══ Source text

So hey! If anybody has any simple but delicious low-fat/low-cholesteral recipes for finicky meat-and-potatoes types which don’t contain onions, peppers, seafood or mushrooms (or they can be left out), I’d REALLY REALLY appreciate them. Or recs for a non-fancy cookbook? (Non-fancy as in Mom & Pop Diner, not a needs-reservation restaurant type)

Bonus points for crockpot recipes! (Okay, there aren’t really points. It’s just an expression.) Low fat, low cholesterol meals in the crockpot would rock!

16 comments to “Dear Hubby, I've been faking…”

  1. Karen Templeton
      · September 10th, 2008 at 8:56 pm · Link

    One of our faves is the chicken breast/stuffing/soup recipe on the back of the Pepperidge Farm stuffing package. Use the Campbell’s Healthy Request cream of chicken soup as a base. Is salt an issue or no?

    Do a turkey. Or just the breast. (Yes, it’s easy.)

    Boneless pork loin is good (do you do Sam’s Club? They usually have them in great big pieces for around 2 bucks a pound, you can cut it up into smaller roasts and freeze what you don’t use right away. Stick in pan, sprinkle with garlic powder and lemon peper, cook for an hour at 350.

    Roast chicken — whole chicken, flavor with onion and garlic powder, pepper and a tablespoon of soy sauce (low sodium is fine). Four pound chicken takes about 2 hours at 350. Serve with rice and a veg.

    Let me think on this, I may have more stuff. I CAN cook, but I also have a boatload of fast-and-easy stuff under my belt, too. :nod:

  2. Charlene
      · September 10th, 2008 at 8:57 pm · Link

    Here’s an easy one I made last night, then used the leftovers tonight with chopped fresh veggies for stir fry.

    Four boneless skinless chicken breasts, cook from frozen variety (I get ’em in huge bags from Costco)
    1 cup whole grain rice, 2 cups water (or whatever the instructions on your rice package say, bug make it whole grain and not white if you’re trying to lower somebody’s cholesterol)
    Put rice and water in bottom of crockpot. Chicken next. Lightly coat chicken with BBQ sauce. Put lid on and cook. 2-4 hours later depending on your crock, dinner is served. I steamed veggies in the microwave to serve on the side. (Again, the huge freezer bag from Costco)

════

_Short problem 1_
Copy out the rows word for word, from the line with "Where should I click to: Click" through the end of the rows.
The recipe post and the rows that follow it have no connection to each other.

══ Record excerpts

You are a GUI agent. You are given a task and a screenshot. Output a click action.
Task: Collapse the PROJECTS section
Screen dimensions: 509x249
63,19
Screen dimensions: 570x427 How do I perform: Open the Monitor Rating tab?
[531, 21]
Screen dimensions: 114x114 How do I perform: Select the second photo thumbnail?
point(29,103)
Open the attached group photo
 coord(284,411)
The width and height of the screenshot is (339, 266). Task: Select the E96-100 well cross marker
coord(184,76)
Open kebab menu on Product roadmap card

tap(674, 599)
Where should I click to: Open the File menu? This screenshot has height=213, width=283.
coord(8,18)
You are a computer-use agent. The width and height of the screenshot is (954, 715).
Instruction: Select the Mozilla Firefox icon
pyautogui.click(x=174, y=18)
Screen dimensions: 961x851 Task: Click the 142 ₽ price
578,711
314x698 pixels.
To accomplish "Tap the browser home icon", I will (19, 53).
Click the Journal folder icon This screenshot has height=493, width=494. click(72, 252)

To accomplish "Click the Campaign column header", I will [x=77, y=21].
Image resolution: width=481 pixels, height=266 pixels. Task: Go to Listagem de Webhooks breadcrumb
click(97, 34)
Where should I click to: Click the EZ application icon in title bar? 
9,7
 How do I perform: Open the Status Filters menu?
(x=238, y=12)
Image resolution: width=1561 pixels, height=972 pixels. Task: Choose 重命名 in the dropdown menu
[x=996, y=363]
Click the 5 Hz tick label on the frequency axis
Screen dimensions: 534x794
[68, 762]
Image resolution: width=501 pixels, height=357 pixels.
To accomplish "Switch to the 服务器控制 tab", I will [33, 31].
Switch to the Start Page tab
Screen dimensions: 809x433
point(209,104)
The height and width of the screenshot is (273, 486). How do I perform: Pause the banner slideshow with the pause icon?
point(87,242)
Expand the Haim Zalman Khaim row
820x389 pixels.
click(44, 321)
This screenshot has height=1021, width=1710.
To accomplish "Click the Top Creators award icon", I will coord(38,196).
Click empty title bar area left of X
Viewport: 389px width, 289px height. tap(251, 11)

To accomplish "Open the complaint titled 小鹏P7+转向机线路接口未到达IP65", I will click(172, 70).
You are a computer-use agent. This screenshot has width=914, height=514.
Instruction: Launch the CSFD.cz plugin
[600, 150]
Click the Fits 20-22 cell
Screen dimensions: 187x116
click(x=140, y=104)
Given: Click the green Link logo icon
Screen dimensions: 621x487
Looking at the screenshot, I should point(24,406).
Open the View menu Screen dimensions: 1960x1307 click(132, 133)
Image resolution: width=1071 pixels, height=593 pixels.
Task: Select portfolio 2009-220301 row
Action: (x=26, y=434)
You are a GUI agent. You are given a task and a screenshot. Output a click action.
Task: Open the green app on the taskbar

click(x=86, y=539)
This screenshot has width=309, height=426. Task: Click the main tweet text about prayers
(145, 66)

════

_Short problem 2_
Summarize the recipe post in two sentences.

_Output 1_
Where should I click to: Click the EZ application icon in title bar? 
9,7
 How do I perform: Open the Status Filters menu?
(x=238, y=12)
Image resolution: width=1561 pixels, height=972 pixels. Task: Choose 重命名 in the dropdown menu
[x=996, y=363]
Click the 5 Hz tick label on the frequency axis
Screen dimensions: 534x794
[68, 762]
Image resolution: width=501 pixels, height=357 pixels.
To accomplish "Switch to the 服务器控制 tab", I will [33, 31].
Switch to the Start Page tab
Screen dimensions: 809x433
point(209,104)
The height and width of the screenshot is (273, 486). How do I perform: Pause the banner slideshow with the pause icon?
point(87,242)
Expand the Haim Zalman Khaim row
820x389 pixels.
click(44, 321)
This screenshot has height=1021, width=1710.
To accomplish "Click the Top Creators award icon", I will coord(38,196).
Click empty title bar area left of X
Viewport: 389px width, 289px height. tap(251, 11)

To accomplish "Open the complaint titled 小鹏P7+转向机线路接口未到达IP65", I will click(172, 70).
You are a computer-use agent. This screenshot has width=914, height=514.
Instruction: Launch the CSFD.cz plugin
[600, 150]
Click the Fits 20-22 cell
Screen dimensions: 187x116
click(x=140, y=104)
Given: Click the green Link logo icon
Screen dimensions: 621x487
Looking at the screenshot, I should point(24,406).
Open the View menu Screen dimensions: 1960x1307 click(132, 133)
Image resolution: width=1071 pixels, height=593 pixels.
Task: Select portfolio 2009-220301 row
Action: (x=26, y=434)
You are a GUI agent. You are given a task and a screenshot. Output a click action.
Task: Open the green app on the taskbar

click(x=86, y=539)
This screenshot has width=309, height=426. Task: Click the main tweet text about prayers
(145, 66)

_Output 2_
A poster asks for simple low-fat, low-cholesterol recipes for finicky meat-and-potatoes eaters that leave out onions, peppers, seafood and mushrooms, and especially welcomes crockpot recipes. Commenters suggest a chicken breast and stuffing dish made with Healthy Request soup, turkey, boneless pork loin, roast chicken, and a crockpot meal of chicken breasts coated in BBQ sauce over whole grain rice.